Léane essaya de remettre les événements dans l’ordre.
— Dans la nuit de lundi à mardi, à 1 heure du matin, l’agence de surveillance appelle Jullian, car l’alarme de la maison s’est déclenchée. Il ne se souvient plus des codes, il a bu. Tu me dis qu’aux alentours de midi, ce même mardi, il ferme les comptes sur les réseaux sociaux, nettoie l’ordinateur. Puis, à 18 heures, d’après une application de santé installée sur son téléphone portable, il se met en route vers la digue, pour une marche de cinq kilomètres. On le retrouve inconscient une heure plus tard, agressé, pas loin du phare…
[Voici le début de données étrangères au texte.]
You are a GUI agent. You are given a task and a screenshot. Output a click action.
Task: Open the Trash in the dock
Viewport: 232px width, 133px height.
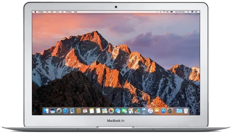186,111
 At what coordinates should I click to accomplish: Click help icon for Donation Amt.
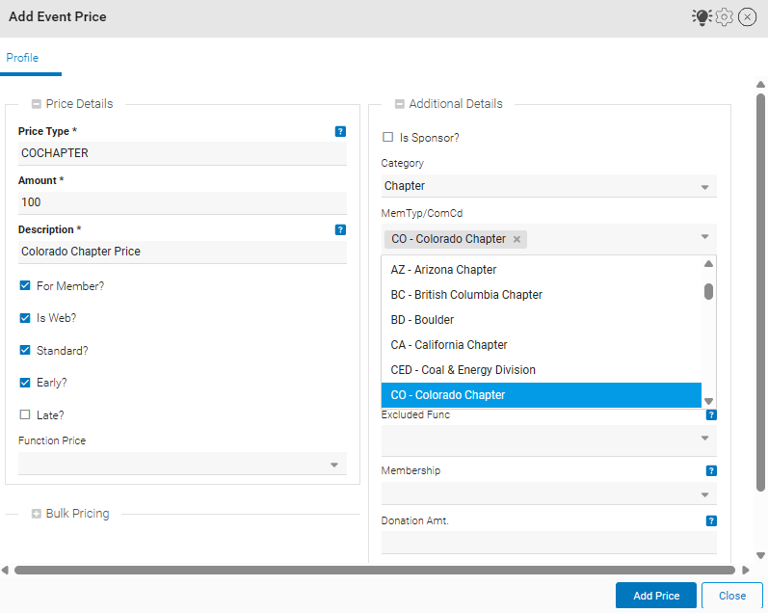(711, 521)
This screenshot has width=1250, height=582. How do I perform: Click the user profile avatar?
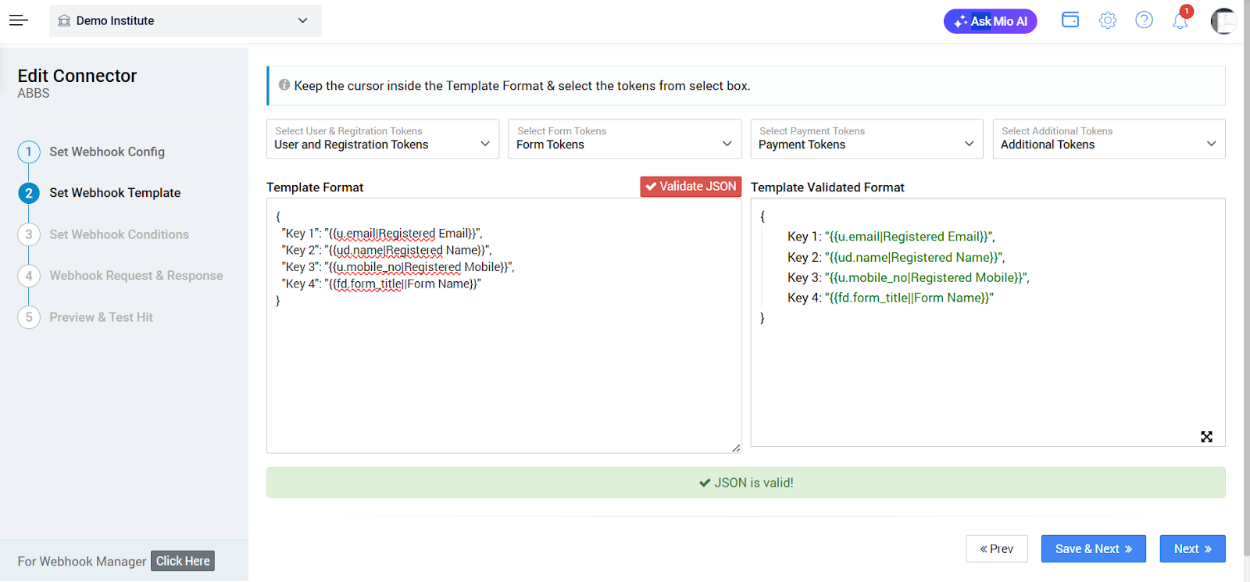1223,21
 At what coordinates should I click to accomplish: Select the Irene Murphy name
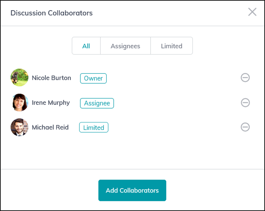pos(51,103)
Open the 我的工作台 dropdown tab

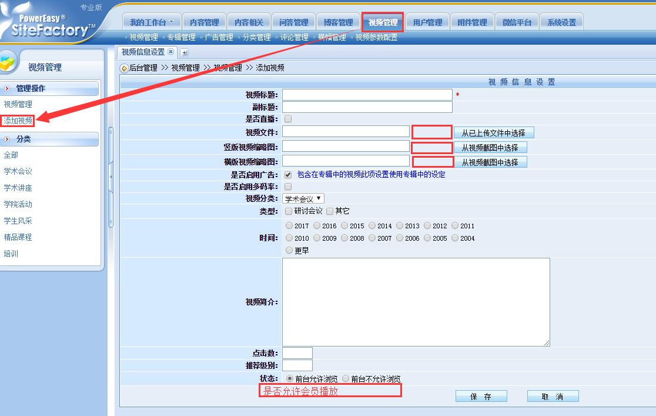(152, 22)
Elle essaya de chasser l’image insupportable du visage ensanglanté de Grégory Giordano et réfléchit à voix haute, le poing sur le menton.
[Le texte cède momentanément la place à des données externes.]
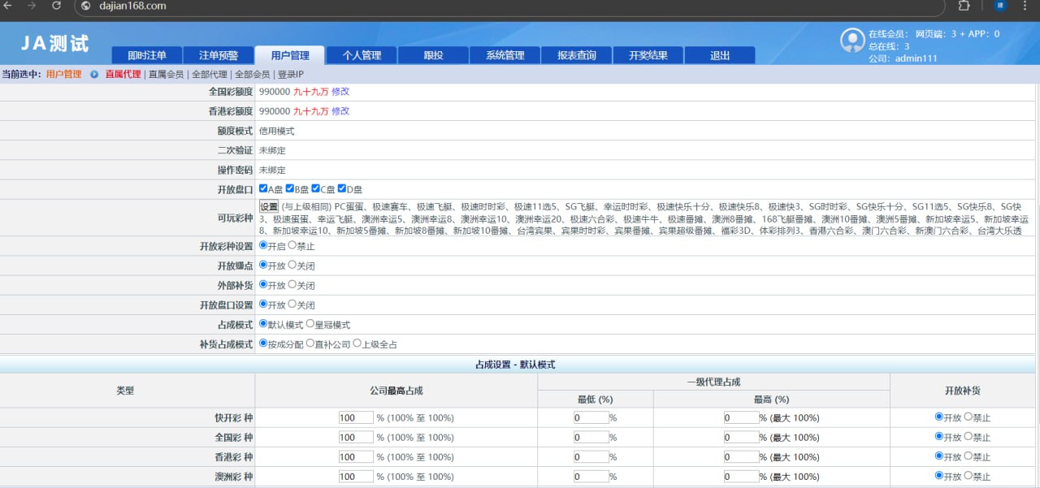1040x488 pixels.
Task: Click the browser forward arrow icon
Action: [x=32, y=6]
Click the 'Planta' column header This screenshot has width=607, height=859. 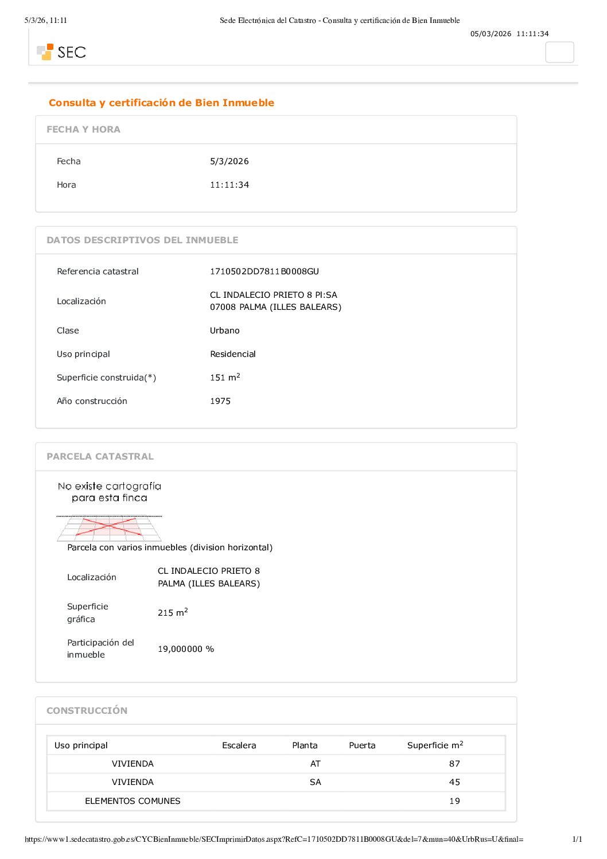pos(305,745)
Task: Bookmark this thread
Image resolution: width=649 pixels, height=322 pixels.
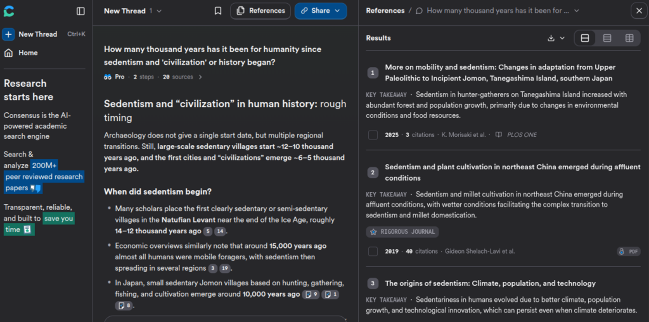Action: (218, 11)
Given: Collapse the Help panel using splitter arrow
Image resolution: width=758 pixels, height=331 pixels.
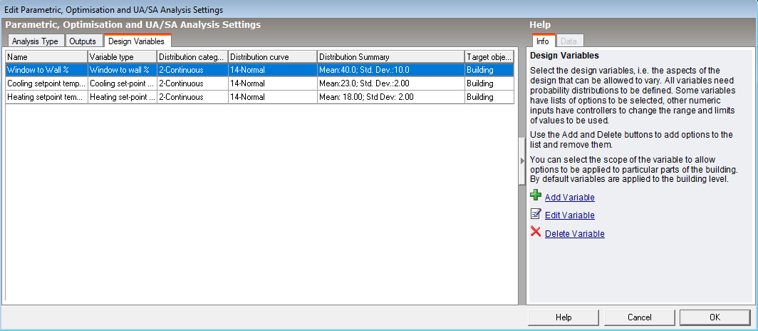Looking at the screenshot, I should 522,161.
— Tu fermes des comptes, tu effaces les données d’un ordinateur, tu oublies des mots de passe que tu remplaces par d’autres, comme s’il y avait une forme d’urgence et, après tout ça, tu vas tranquillement te promener ?
— Il avait peut-être peur de quelqu’un ?
— Justement, s’il avait eu peur, il ne serait pas sorti se balader dans le noir avec une fichue application dénombrant ses pas ! Il se serait enfermé, il aurait fui en voiture, je ne sais pas ! Mais aller marcher ? Je n’y comprends rien, il y a quelque chose d’illogique dans son comportement.
Léane pensait à Giordano. Jullian avait peut-être voulu se décider sur le sort du flic qu’il retenait prisonnier au fort en prenant l’air ? Mais pourquoi l’application de santé ? Elle revint sur la raison de sa présence chez son ancien collègue.
— Tu m’as parlé du bonnet de Sarah.
Il acquiesça avec gravité.
— Oui. Mais il y a encore un truc avant. C’est dans son historique de navigation sur Internet que j’ai réussi à récupérer. Ça m’ennuie de te parler de ça mais…
— Vas-y.
— Ton mari est allé sur un site un peu particulier, celui du Donjon noir. C’est un club privé, visiblement select, situé dans le 3e arrondissement de Lyon.
Il se connecta au site.
— Pas grand-chose là-dessus, mais, d’après ce que j’ai pu glaner çà et là, il s’agit d’un club aux pratiques plutôt extrêmes, style sadomasochisme et soirées spéciales. Vu certaines de mes découvertes, ça peut aller très loin : suspensions avec des crochets, ce genre de truc…
Léane plissa le nez. Lyon… Là où travaillait Giordano. Pourquoi Jullian s’était-il rendu sur ce site ? Était-ce le flic prisonnier qui lui avait dit de le faire ?
— Tu peux m’en dire plus ? Pas de noms, de contacts qui pourraient aider à savoir ce qu’il cherchait ?
— Rien, désolé.
Il se tut, ferma la fenêtre.
— Je sais que ça ne t’aide pas beaucoup, mais bon, j’ai préféré t’en parler.
— Tu as bien fait.
— Passons au bonnet, maintenant. J’ai restauré une photo effacée qui est peut-être à l’origine de tout ce qui s’est passé. Accroche-toi, c’est très troublant.
Il cliqua sur un fichier, dont le contenu se déploya sur l’écran. Un article de journal ou de magazine scanné s’afficha. On y voyait, sur la moitié de la page, la photo en couleurs d’un groupe d’une vingtaine de jeunes, debout au milieu d’une piste de stade de quatre cents mètres. Ils levaient les bras au ciel. Parmi eux, le visage d’une jeune fille avait été entouré au feutre rouge. Ses cheveux noirs dépassaient d’un bonnet bleu et vert avec un pompon.